An improper fraction is a type of fraction where the numerator (the top number) is larger than or equal to the denominator (the bottom number). This can initially seem counterintuitive because we often think of fractions as representing numbers smaller than one, but improper fractions are simply another way to represent numbers that are greater than or equal to one.

For example, when we look at the mixed number from our exercise, we have the whole part, 3, and the fractional part, \( \frac{7}{8} \). To convert it into an improper fraction, we multiply the whole number by the fraction's denominator and add the numerator. The formula is:
\[ \text{Improper fraction} = (\text{Whole number} \times \text{Denominator}) + \text{Numerator} \].

So, for \( 3 \frac{7}{8} \), we perform the calculation \( 3 \times 8 + 7 \) to get \( 31 \). This tells us the mixed number is equivalent to the improper fraction \( \frac{31}{8} \), with 31 as the new numerator and 8 as the denominator. Improper fractions are a vital step in operations like division because they allow us to work with whole numbers and fractions in a unified manner.

The multiplicative inverse of a number is what you multiply that number by to get the number 1. In the case of fractions, it's what turns a division problem into a multiplication one. The multiplicative inverse, also known as the reciprocal, essentially 'flips' a fraction.

For any non-zero number \(a\), the multiplicative inverse is \( \frac{1}{a} \). For a fraction, the multiplicative inverse is created by flipping the numerator and denominator. If we have \( \frac{a}{b} \), its reciprocal would be \( \frac{b}{a} \).

In our exercise, the divisor 2 (which can also be written as \(\frac{2}{1}\)) has a multiplicative inverse of \( \frac{1}{2} \). By multiplying by this inverse, we turn our division problem into a simpler multiplication problem. This is an essential step because it changes the operation from division (which can be more complex with fractions) to multiplication, which follows a straightforward method: simply multiply across the numerators and denominators.

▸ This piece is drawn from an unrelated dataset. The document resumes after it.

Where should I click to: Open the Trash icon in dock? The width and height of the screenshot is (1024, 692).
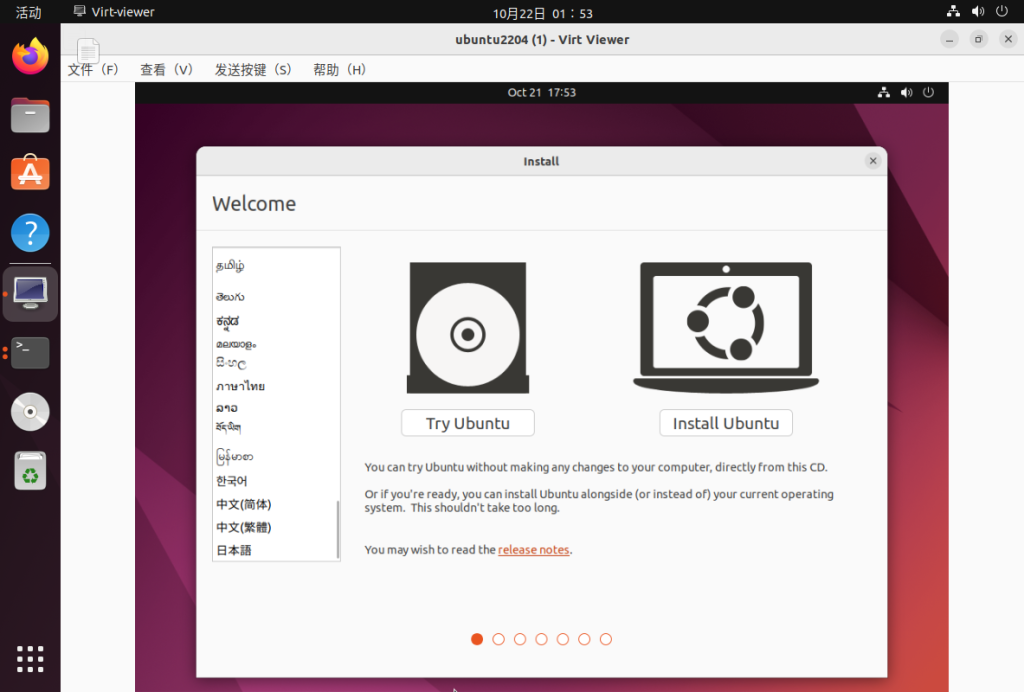pyautogui.click(x=30, y=470)
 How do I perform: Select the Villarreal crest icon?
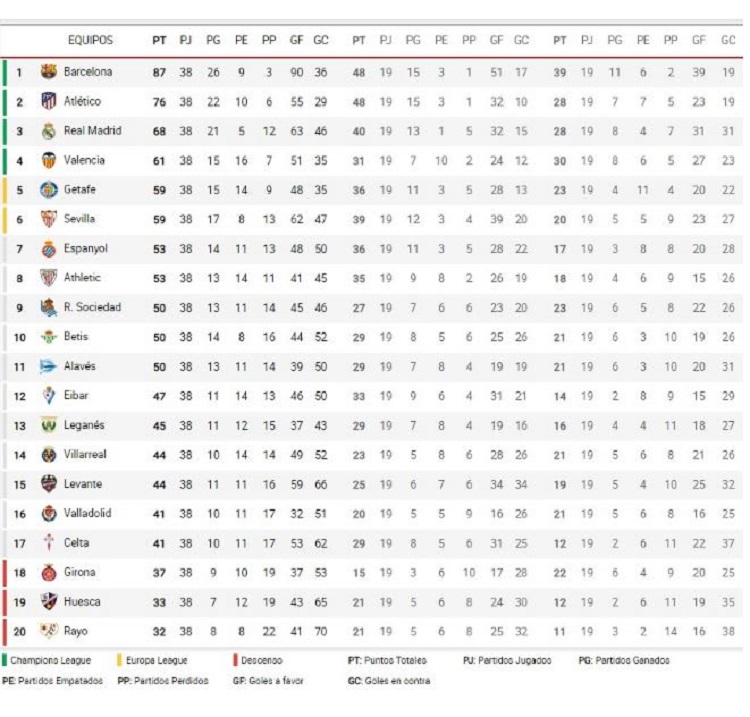pyautogui.click(x=48, y=455)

Multiplying fractions is simpler than you might think. Unlike adding or subtracting fractions, you don't need to find a common denominator. Instead, you multiply the numerators together and the denominators together. The outcome is a new fraction that might or might not need further simplification.

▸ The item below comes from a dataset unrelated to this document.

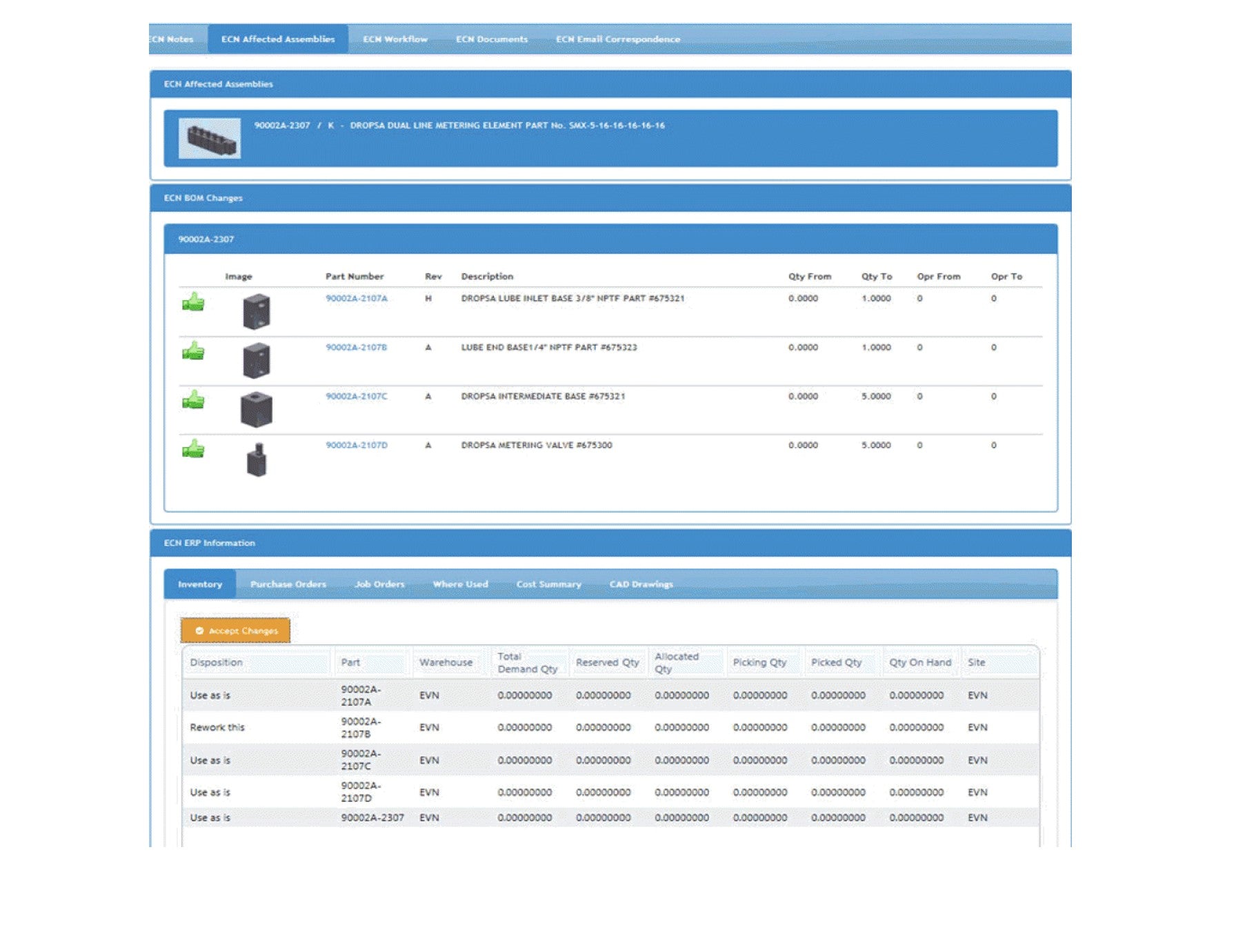The width and height of the screenshot is (1236, 952).
Task: Select the Purchase Orders tab
Action: (288, 584)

Let's look at the multiplication step from our example problem: \( \frac{31}{8} \times \frac{1}{2} \). When we multiply the numerators, 31 and 1, we get 31. When we multiply the denominators, 8 and 2, we get 16. Consequently, the answer is \( \frac{31}{16} \), a new fraction.

Reducing Fractions

If the resulting fraction from your multiplication can be reduced (simplified), you do so by finding the greatest common divisor (GCD) of its numerator and denominator. Simplifying makes your fraction easier to understand and work with. In our problem, \( \frac{31}{16} \) is already in its simplest form because 31 and 16 have no common factors other than 1. The simplicity of fraction multiplication makes solving division problems involving mixed numbers much more accessible once you've converted them to improper fractions.